One of them, an exquisite, sensitive Englishman, expressed himself in such a way that I felt a bit of kinship. I felt myself to be an ex-pat like he. But ironically, in my case, an ex-pat in my own country. Strange, that. But he seems far more at home here in the L.A. scene than I. It feels like I'm in a foreign country. But I only feel foreign in that I can't seem to maintain a consistent connection with the 'natives' in terms of being able to do things with them, experience things with them.

Am I that impatient? Am I that desperate? I've lived here a year and nine months. I have not made one friend. I'm nearly in tears now. What the fuck is it about this goddamned town that is preventing me? I had serious friends in Chicago, friends who I could easily make plans with, never thought twice about calling just to say hello, thought about instantly whenever I adventitiously ran into something that reminded me of them, what they liked, what they responded to.
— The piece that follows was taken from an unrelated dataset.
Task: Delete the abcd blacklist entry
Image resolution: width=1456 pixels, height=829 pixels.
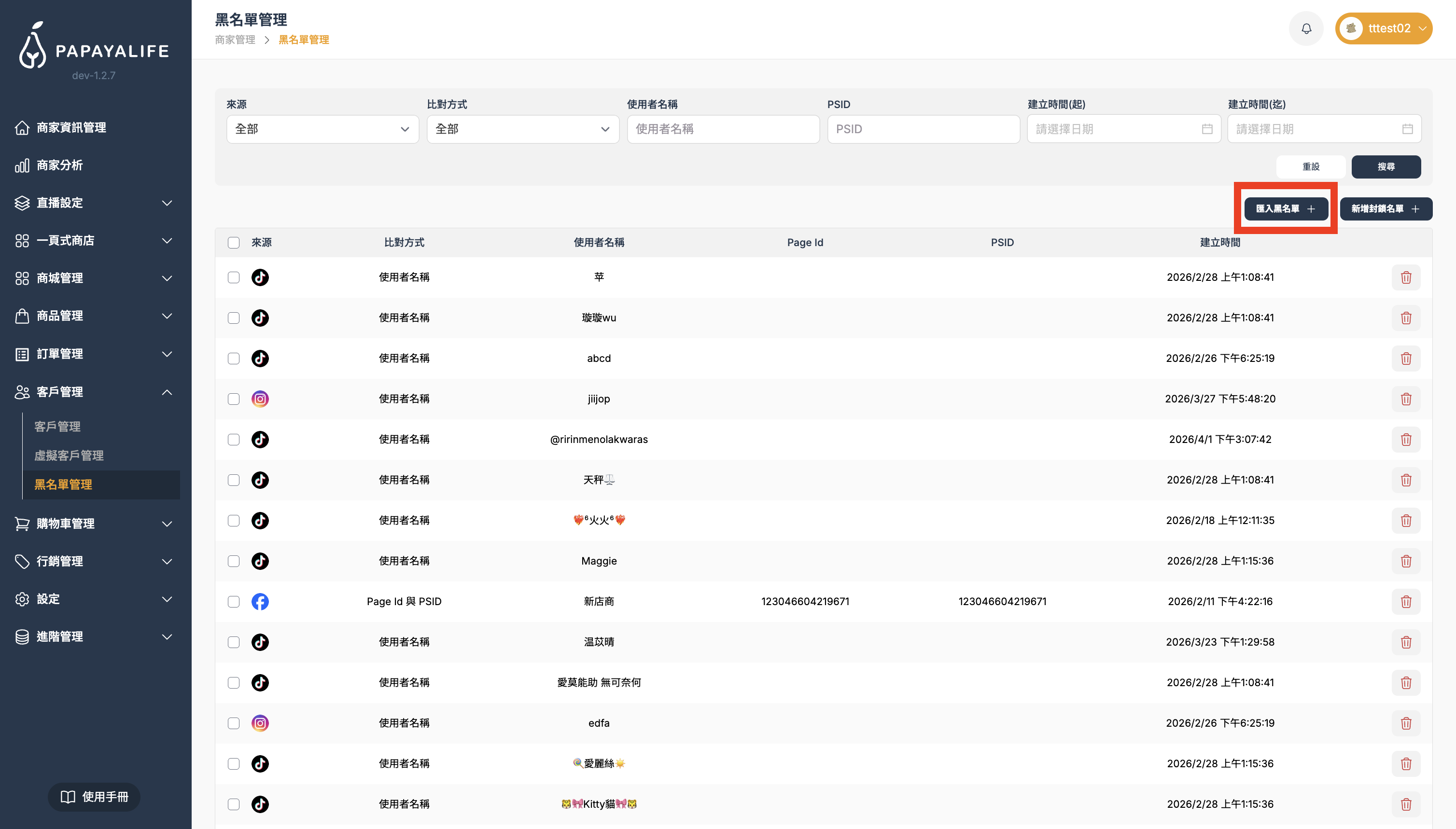Action: (1406, 358)
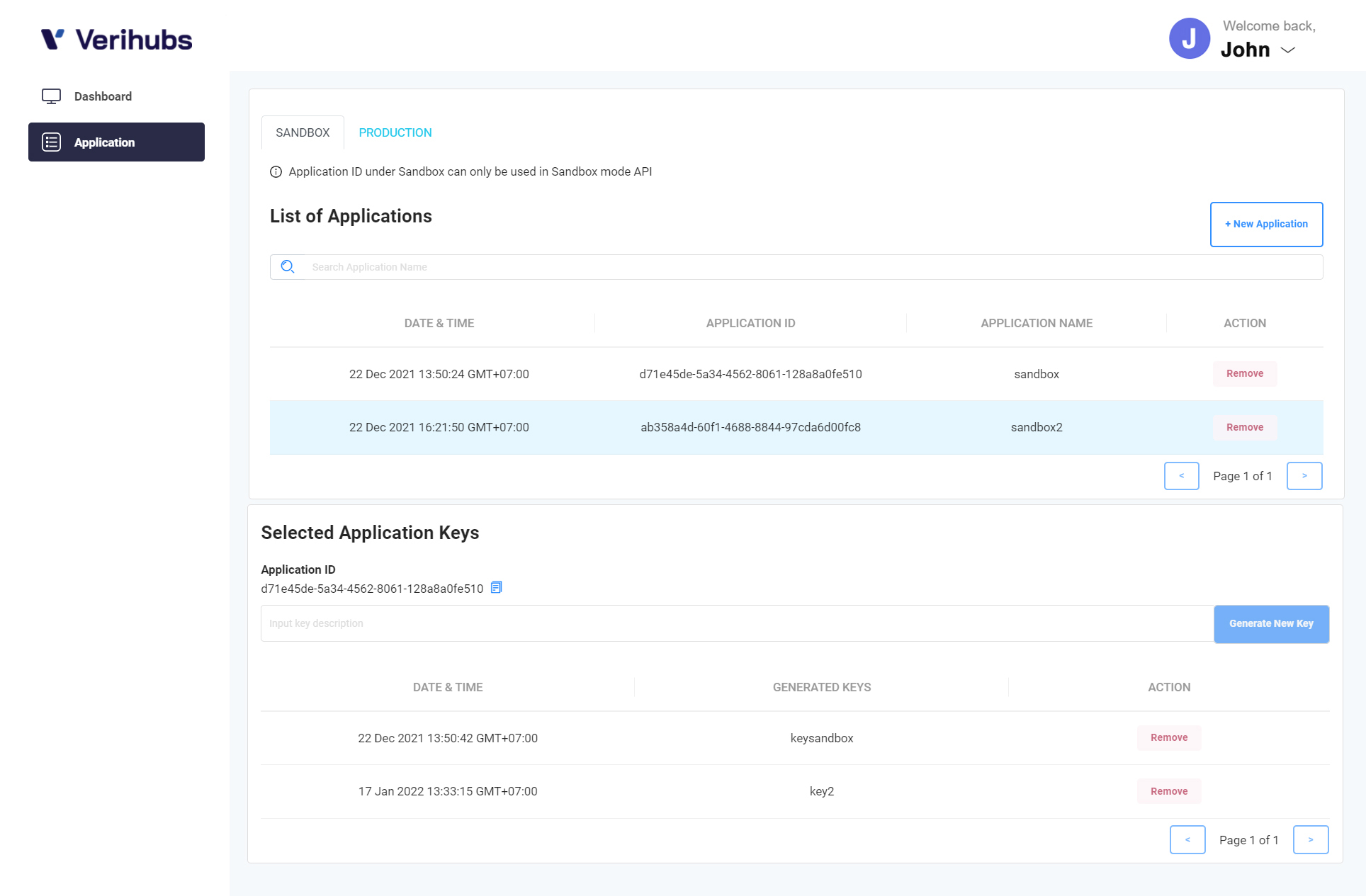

Is it that L.A. is simply too big and horribly designed for what I was accustomed to? It seems that a fucking car is required to have some kind of social life. In which case it's one of the most pathetic constructs we humans have barricaded ourselves with. Why should a car - or anything like it for that matter - be required for such a human connection? Or is it that we've fucked ourselves up with our dependence on such bullshit?

I'm frustrated. I would love just a simple regular, intelligent, and deep conversation over coffee. Or a bit of chat over drinks, perhaps every other week. Like what I had in Chicago. Is there something about southern California I'm not getting?